Apenas nós sabemos o que pretendemos expressar, o que sentimos quando utilizamos cada uma delas, e o que pretendemos dizer, ao pô-las no papel.

 

Aquela, é a nossa verdade.

Uma verdade que pode ser compreendida, ou até partilhada, por quem a lê.

Mas que pode, também, ser entendida de muitas outras formas e sentidos, por quem está do outro lado.

 

Porque, no fundo, as palavras, e a sua interpretação, não pertencem somente a quem as escreve, mas a todos nós.

É por isso que, de cada vez que alguém lê algo que um autor escreveu, pode eventualmente deduzir o significado que as suas palavras pretendiam expressar, mas nunca terá a certeza porque, cada uma das pessoas pode ler uma mesma frase, um mesmo excerto, uma mesma obra, e retirar dela interpretações totalmente diferentes.

E se é verdade que o autor poderia não querer exprimir nada daquilo que as pessoas entenderam, também é verdade que essas interpretações aferidas, em determinados contextos, fazem sentido para essas pessoas, e até para quem as escreveu, ainda que com outro objectivo, e delas tomar conhecimento.

 

No fundo, escrevemos de nós, para o mundo. 
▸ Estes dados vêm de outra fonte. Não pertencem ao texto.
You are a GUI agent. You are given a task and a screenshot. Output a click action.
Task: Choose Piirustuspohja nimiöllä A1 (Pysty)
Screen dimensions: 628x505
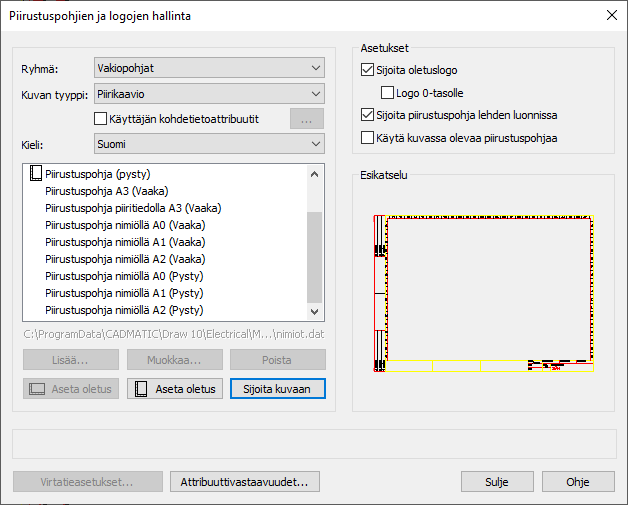pyautogui.click(x=124, y=293)
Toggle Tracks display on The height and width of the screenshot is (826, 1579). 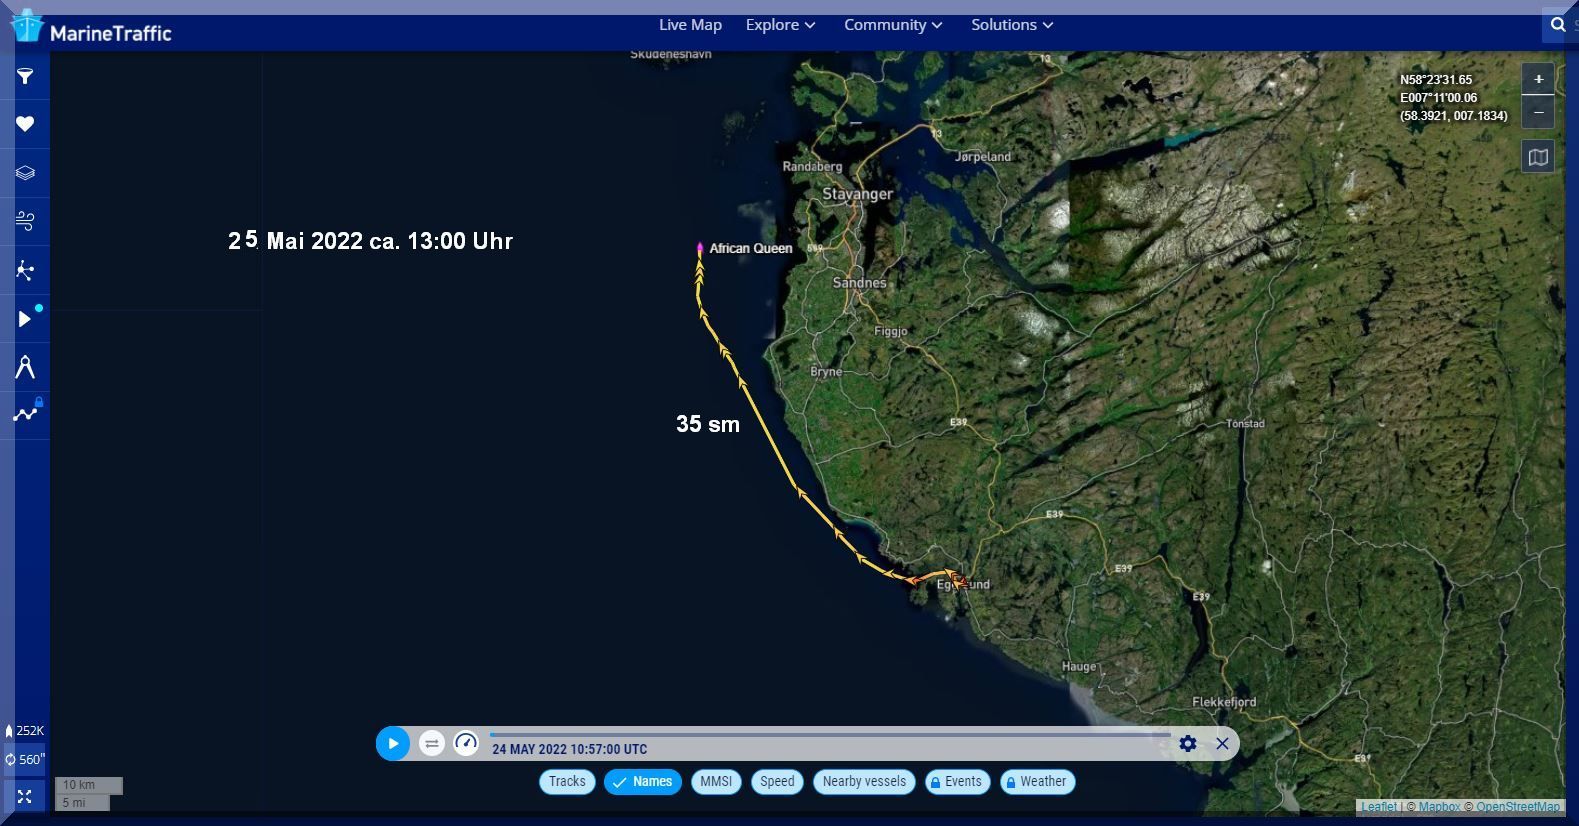point(567,782)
E, a partir desse momento, as palavras deixam de ser nossas.

Apenas a ideia que lhes deu vida se mantém na nossa posse.

E apenas nós, enquanto autores, poderemos, ou não, limitá-las a esse pensamento e dá-lo a conhecer a quem não o compreendeu, ou deixá-las livres de correrem por aí, englobando outros tantos pensamentos, que nelas encontram abrigo.